Consequently, the use of l‐cystine produced using P. ananatis NITE BP‐02525 in animal nutrition according to the proposed conditions of use is considered safe for the target species, the consumer and the environment.

3.2.3. Safety for user

The applicant provided an acute inhalation toxicity test, an eye irritation test, a skin irritation test and a dermal sensitisation test all performed with l‐cystine produced by the strain under assessment (P. ananatis NITE BP‐02525).

3.2.3.1. Effects on the respiratory system

Dusting potential (measured in three batches) was up to 0.88 g/m3 and the particle size distribution of the dust of the batch showing higher dusting potential had 20% of particles with a diameter < 10 μm and 100% of particles with a diameter < 53 μm. Therefore, workers may be exposed by inhalation.
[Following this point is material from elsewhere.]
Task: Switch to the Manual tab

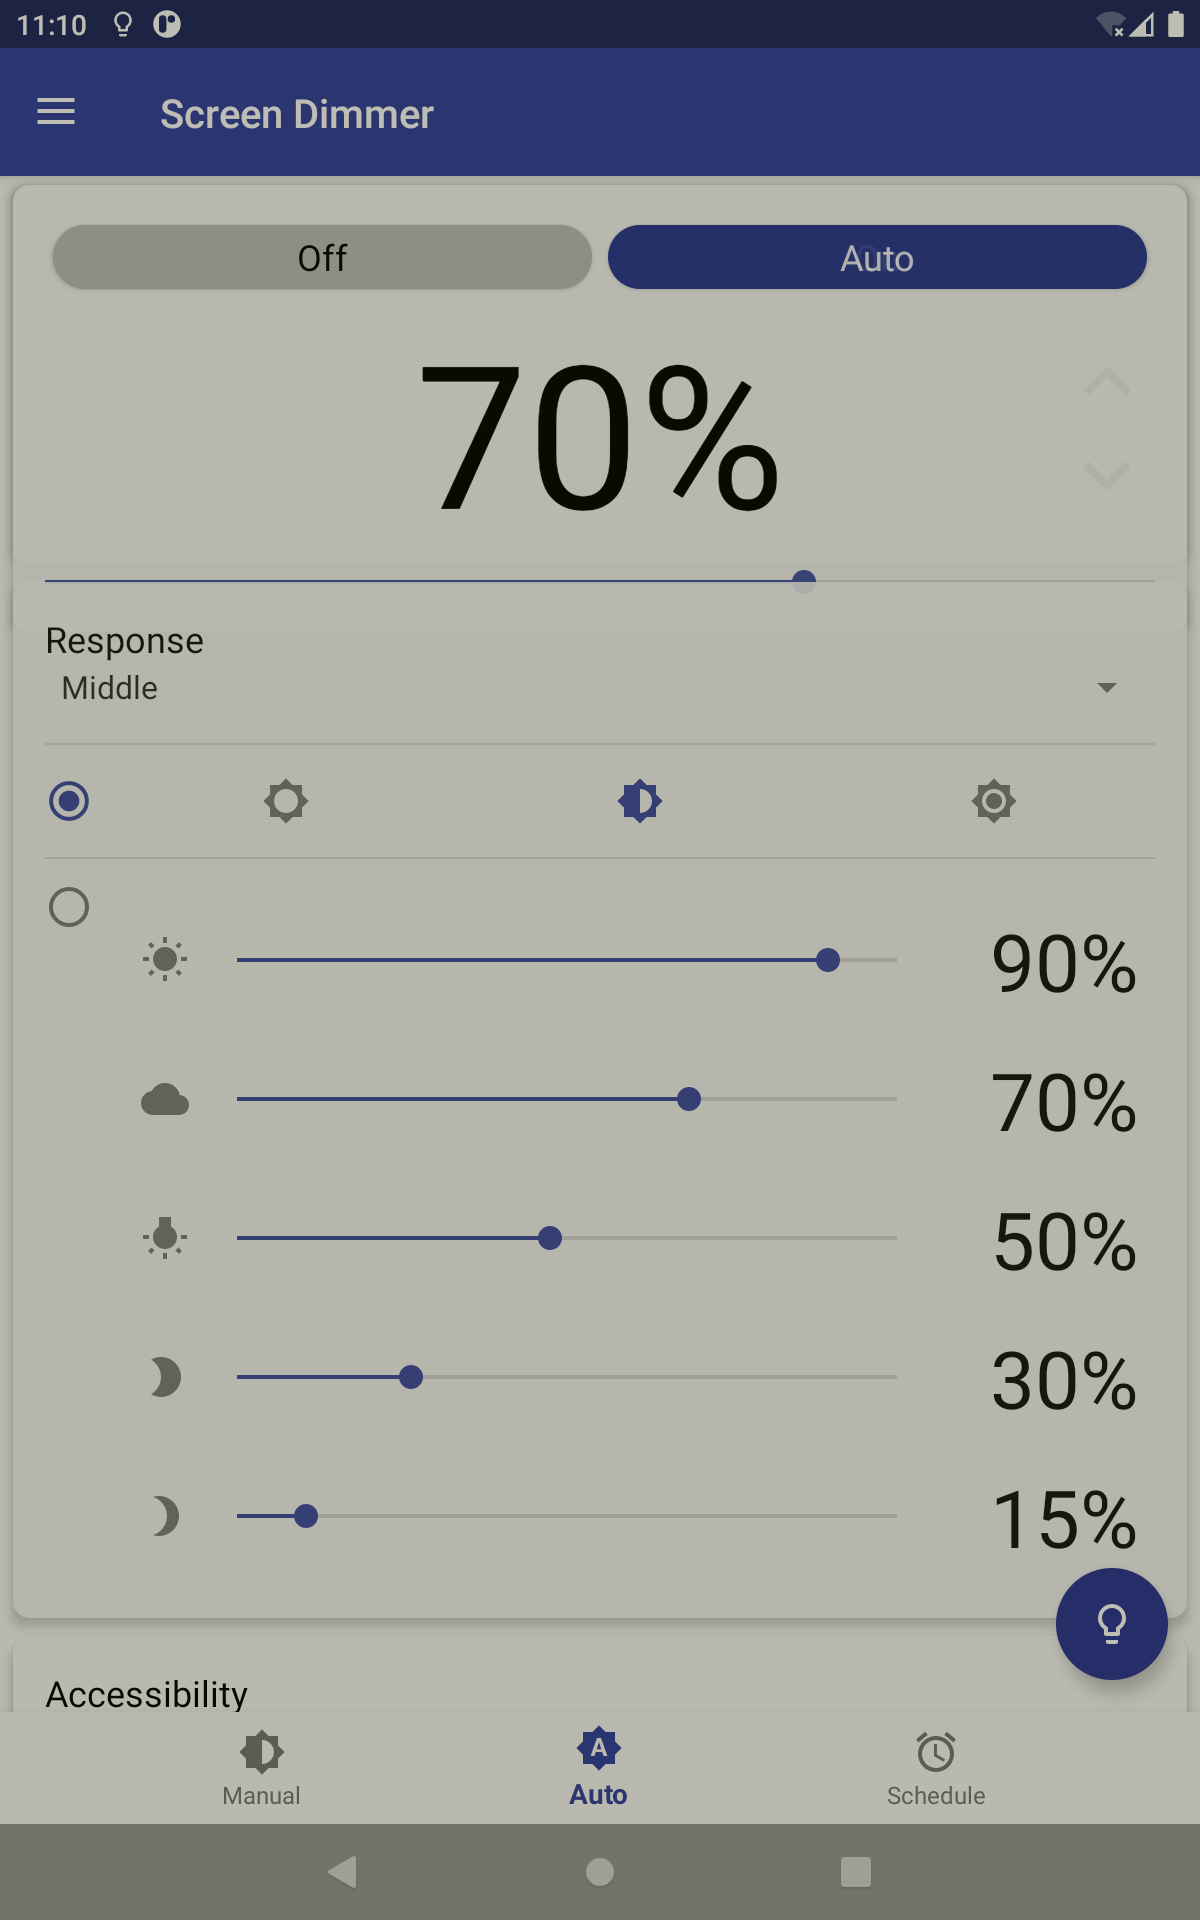Action: coord(262,1768)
In an acute inhalation toxicity study in accordance with the Organisation for Economic Co‐operation and Development (OECD) Guideline 403, a group of 10 Crl:WI(Han) strain rats (5 males and 5 females) were exposed to a concentration of 5.3 mg l‐cystine/L air for 4 h (nose only exposure system).26 The signs observed (irregular respiration in 4 males and 2 females) disappeared within 2 hours after exposure except in a male in which was resolved the second day post‐exposure. No mortality occurred and at necropsy, macroscopic lesions consisted of red discolouration and/or red spots (indicating small haemorrhages that might be a sign of respiratory irritation) in the lungs (3 males and 3 females), thymus (2 males, 2 females) and mandibular lymph nodes (3 males and 5 females). One male had pale lungs. The lethal concentration that would kill 50% of the rat population (LC50) for acute inhalation toxicity after 4 h exposure is considered to be > 5.3 mg/L (g/m3).
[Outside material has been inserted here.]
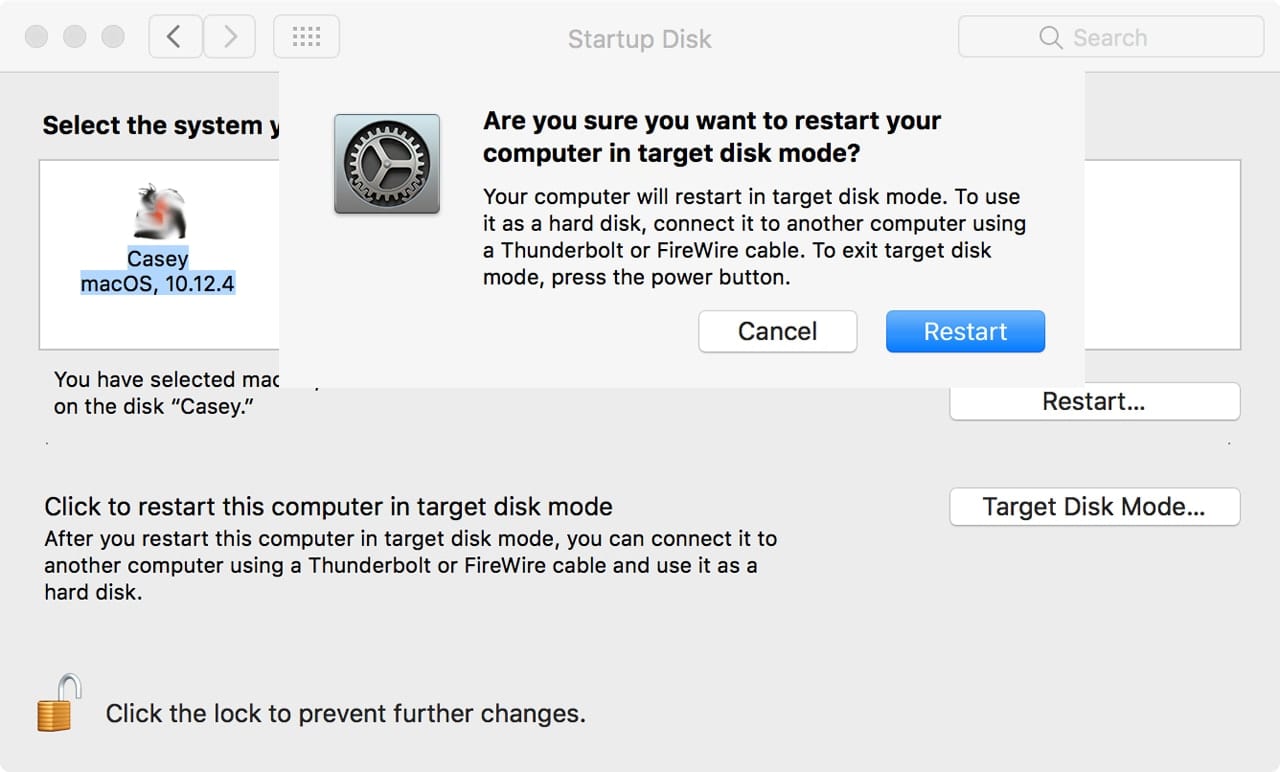
Task: Cancel the target disk mode restart
Action: click(x=777, y=331)
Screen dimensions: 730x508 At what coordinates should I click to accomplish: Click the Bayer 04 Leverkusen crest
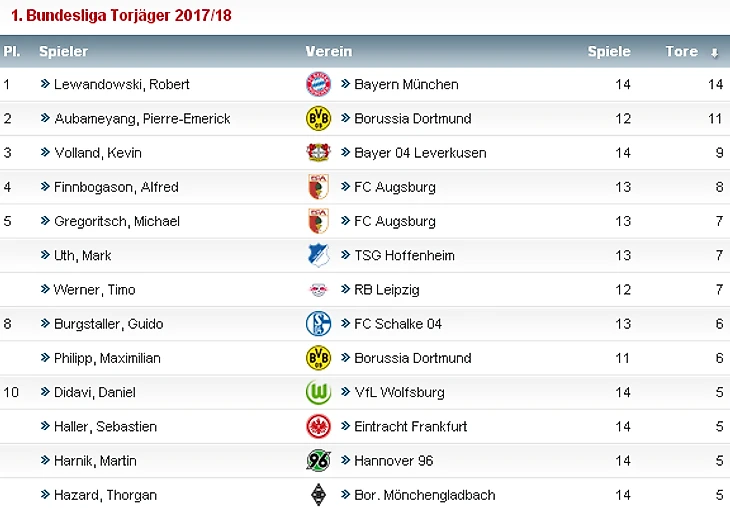pyautogui.click(x=318, y=152)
Users can suffer from occupational respiratory disease depending on the level of endotoxins in air and dust (Rylander, 1999; Thorn, 2001). The scenario used to estimate the exposure of persons handling the additive to endotoxins in the dust, based on the EFSA guidance on user safety (EFSA FEEDAP Panel, 2012), is described in Appendix A. The threshold for the quantity of inhaled endotoxins per working day is 900 IU, derived from the provisional occupational exposure limits given by the Dutch Expert Committee on Occupational Safety (Health Council of the Netherlands, 2010) and the UK Health and Safety Executive (HSE, 2013). Based on calculations of the content of endotoxins in dust, exposure by inhalation would be 26 IU per eight‐hour working day, indicating no risk of exposure to endotoxins for people handling the additive (see Appendix A).

3.2.3.2. Effects on skin and eyes

In an in vitro isolated chicken eye (ICE) assay in accordance with OECD Guideline 438, 30 mg of l‐cystine (99.9% purity) were applied to adult chicken corneas for 10 s.27 As the index for the test item was ‘no effect’, no classification is required.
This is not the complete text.